The North Vietnam Government have expressed willingness to negotiate, provided that reunification is the ultimate objective.   Their attitude, although it has hardened lately, still suggests  that the condition of United States withdrawal need only be accepted in principle before negotiations.  The Chinese attitude is far less compromising.  The United States air offensive undoubtedly prevents the USSR at the moment from following an independent policy.

 

The only sensible solution, in our view, is that the United States should confine her military action in Vietnam to the defence of the areas which the United States forces can effectively control,  something on the lines of the Fulbright Plan, while conducting at the same time a peace offensive to bring the parties concerned to the conference table.

 

Britain and the USSR should use their influence, such as it is, to reconvene the Geneva Conference.  Whilst we welcome the Prime Minister’s forthcoming visit to Moscow, and wish him the best of luck in his visit, we should first dissociate ourselves from American Action in North Vietnam.

 

It is fashionable to be a cynic, but it is neither over idealistic nor too late to secure a cease-fire and peaceful reunification of North and South Vietnam on te basis of withdrawal of United States forces to fortified areas, cessation of al bombing attacks, and an undertaking that in due course the Untied States forces will be entirely withdrawn from Vietnam, leading finally to elections supervised by an international control commission, which would have to remain until an elected government was in control.

 

There seem to be just four points in dispute.  The United States will not negotiate with the National Liberation Front.  They have also said that they want free elections in South Vietnam.
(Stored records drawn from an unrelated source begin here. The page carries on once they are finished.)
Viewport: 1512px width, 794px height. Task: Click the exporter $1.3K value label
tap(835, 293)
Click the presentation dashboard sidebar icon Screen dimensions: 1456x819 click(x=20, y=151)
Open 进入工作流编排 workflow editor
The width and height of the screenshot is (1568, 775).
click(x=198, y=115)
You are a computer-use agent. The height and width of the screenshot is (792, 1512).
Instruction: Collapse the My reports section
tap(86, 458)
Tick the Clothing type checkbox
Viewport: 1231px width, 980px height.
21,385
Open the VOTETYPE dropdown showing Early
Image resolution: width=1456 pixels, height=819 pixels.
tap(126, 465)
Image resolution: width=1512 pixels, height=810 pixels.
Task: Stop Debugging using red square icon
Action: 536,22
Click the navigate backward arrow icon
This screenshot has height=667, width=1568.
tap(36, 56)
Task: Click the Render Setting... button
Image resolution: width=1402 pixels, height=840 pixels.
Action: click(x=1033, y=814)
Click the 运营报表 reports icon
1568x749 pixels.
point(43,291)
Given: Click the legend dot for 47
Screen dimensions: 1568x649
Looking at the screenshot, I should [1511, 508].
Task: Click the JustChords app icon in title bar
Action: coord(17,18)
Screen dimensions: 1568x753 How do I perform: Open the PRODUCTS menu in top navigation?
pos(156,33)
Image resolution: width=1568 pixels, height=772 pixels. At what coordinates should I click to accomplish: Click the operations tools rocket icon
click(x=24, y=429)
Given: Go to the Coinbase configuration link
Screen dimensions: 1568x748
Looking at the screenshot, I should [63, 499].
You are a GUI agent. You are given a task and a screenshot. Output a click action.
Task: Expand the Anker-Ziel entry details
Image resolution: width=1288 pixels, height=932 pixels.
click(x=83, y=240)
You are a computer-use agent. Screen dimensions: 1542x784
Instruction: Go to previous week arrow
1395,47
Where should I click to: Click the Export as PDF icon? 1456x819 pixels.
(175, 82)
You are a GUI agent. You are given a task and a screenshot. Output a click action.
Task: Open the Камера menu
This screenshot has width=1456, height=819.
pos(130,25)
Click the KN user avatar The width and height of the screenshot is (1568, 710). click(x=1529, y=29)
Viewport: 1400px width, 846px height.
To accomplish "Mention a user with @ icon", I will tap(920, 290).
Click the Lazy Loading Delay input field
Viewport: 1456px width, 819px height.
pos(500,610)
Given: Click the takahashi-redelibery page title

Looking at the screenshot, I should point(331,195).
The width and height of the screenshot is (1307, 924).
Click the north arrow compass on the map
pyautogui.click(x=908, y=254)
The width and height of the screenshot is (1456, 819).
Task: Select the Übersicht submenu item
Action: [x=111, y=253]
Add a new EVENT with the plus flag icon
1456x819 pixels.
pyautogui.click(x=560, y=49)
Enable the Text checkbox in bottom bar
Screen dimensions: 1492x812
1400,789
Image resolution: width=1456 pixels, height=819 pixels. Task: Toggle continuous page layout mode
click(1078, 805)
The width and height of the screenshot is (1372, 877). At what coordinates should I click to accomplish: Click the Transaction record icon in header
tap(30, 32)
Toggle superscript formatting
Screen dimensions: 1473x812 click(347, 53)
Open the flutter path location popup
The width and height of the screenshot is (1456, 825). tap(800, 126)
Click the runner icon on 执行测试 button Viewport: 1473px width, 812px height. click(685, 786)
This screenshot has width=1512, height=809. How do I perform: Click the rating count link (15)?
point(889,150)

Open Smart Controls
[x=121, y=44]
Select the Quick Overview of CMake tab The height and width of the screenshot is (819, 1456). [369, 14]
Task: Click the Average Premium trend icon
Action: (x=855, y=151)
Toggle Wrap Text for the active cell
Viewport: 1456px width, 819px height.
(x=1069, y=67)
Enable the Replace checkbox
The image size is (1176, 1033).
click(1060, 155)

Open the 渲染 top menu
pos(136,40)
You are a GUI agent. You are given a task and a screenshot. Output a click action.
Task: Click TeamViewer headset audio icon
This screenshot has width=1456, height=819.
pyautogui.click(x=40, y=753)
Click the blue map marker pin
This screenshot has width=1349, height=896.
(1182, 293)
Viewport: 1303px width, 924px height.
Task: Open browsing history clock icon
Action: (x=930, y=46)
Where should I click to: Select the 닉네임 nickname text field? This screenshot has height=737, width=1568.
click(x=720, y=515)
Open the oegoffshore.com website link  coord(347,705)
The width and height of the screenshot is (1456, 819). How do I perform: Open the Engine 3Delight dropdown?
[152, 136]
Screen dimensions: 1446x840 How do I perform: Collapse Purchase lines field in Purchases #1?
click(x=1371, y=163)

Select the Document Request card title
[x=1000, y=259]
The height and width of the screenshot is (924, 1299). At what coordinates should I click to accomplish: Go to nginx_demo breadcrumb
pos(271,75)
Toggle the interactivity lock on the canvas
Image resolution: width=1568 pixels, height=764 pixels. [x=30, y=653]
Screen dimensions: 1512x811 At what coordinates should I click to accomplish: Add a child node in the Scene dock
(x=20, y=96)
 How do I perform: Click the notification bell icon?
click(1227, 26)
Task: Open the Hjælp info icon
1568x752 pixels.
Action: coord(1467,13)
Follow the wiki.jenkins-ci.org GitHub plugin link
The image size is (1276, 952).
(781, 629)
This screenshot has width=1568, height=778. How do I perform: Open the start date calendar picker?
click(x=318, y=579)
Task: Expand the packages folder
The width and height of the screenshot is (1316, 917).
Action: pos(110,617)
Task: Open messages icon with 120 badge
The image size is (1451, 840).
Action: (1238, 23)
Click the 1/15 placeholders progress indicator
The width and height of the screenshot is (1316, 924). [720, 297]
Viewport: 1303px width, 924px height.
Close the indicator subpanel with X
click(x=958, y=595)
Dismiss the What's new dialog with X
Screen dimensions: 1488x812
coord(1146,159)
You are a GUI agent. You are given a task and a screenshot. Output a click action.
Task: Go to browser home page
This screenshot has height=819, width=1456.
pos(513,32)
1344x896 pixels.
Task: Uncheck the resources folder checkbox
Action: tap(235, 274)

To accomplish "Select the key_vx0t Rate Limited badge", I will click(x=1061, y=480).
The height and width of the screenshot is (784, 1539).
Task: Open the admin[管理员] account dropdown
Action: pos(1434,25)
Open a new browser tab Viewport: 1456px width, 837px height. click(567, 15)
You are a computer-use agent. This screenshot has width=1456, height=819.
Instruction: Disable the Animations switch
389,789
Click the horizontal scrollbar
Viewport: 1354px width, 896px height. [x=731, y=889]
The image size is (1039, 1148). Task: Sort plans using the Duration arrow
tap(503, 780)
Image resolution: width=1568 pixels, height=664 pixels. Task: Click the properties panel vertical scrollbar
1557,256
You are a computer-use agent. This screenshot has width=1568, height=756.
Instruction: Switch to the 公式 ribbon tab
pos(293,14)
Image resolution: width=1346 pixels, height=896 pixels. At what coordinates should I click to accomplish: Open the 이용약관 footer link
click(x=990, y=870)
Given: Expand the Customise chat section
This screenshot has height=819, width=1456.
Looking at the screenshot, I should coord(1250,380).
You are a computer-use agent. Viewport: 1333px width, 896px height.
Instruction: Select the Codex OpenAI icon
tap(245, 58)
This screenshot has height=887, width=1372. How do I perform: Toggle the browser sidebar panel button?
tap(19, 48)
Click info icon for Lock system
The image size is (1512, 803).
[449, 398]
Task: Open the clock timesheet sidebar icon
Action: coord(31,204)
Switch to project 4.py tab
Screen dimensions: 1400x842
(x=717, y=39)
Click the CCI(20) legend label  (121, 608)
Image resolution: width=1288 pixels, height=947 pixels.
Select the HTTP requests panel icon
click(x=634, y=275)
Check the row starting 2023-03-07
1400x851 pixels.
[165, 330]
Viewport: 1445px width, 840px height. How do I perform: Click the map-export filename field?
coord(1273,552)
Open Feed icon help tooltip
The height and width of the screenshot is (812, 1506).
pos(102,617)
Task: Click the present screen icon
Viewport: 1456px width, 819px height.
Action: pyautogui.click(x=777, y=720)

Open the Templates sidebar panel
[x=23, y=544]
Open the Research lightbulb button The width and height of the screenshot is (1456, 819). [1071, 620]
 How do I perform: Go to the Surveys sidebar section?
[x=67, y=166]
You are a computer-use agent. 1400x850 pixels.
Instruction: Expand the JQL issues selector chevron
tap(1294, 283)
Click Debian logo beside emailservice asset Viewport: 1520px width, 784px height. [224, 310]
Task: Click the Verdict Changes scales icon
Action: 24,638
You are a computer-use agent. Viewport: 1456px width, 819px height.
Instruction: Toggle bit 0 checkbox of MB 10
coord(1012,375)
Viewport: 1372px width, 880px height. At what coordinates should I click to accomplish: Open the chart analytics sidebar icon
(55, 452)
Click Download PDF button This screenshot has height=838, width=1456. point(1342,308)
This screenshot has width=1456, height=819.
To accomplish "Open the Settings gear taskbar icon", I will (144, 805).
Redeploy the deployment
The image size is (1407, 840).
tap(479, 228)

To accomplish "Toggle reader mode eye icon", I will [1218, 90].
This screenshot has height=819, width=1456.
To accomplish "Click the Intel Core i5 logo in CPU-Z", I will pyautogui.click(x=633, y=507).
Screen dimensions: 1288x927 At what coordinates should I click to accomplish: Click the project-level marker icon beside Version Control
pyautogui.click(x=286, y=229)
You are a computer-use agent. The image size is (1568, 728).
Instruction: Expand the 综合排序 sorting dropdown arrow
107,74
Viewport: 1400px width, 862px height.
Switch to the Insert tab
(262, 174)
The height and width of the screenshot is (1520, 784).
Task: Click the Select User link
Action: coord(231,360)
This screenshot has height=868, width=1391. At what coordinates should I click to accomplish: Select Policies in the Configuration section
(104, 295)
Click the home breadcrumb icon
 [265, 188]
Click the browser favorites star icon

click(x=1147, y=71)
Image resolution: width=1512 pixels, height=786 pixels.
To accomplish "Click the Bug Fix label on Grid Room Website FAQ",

If they would agree to negotiate with the National Liberation Front and agree to free elections throughout Vietnam, the position from their point of view would be entirely changed.

 

On the other side, the North Vietnamese wants want United States withdrawal as a preliminary condition.  They also want no intervention by the United Nations. If they would be prepared to concede on these two points, I see no reason why a solution should not be found within a reasonably short time.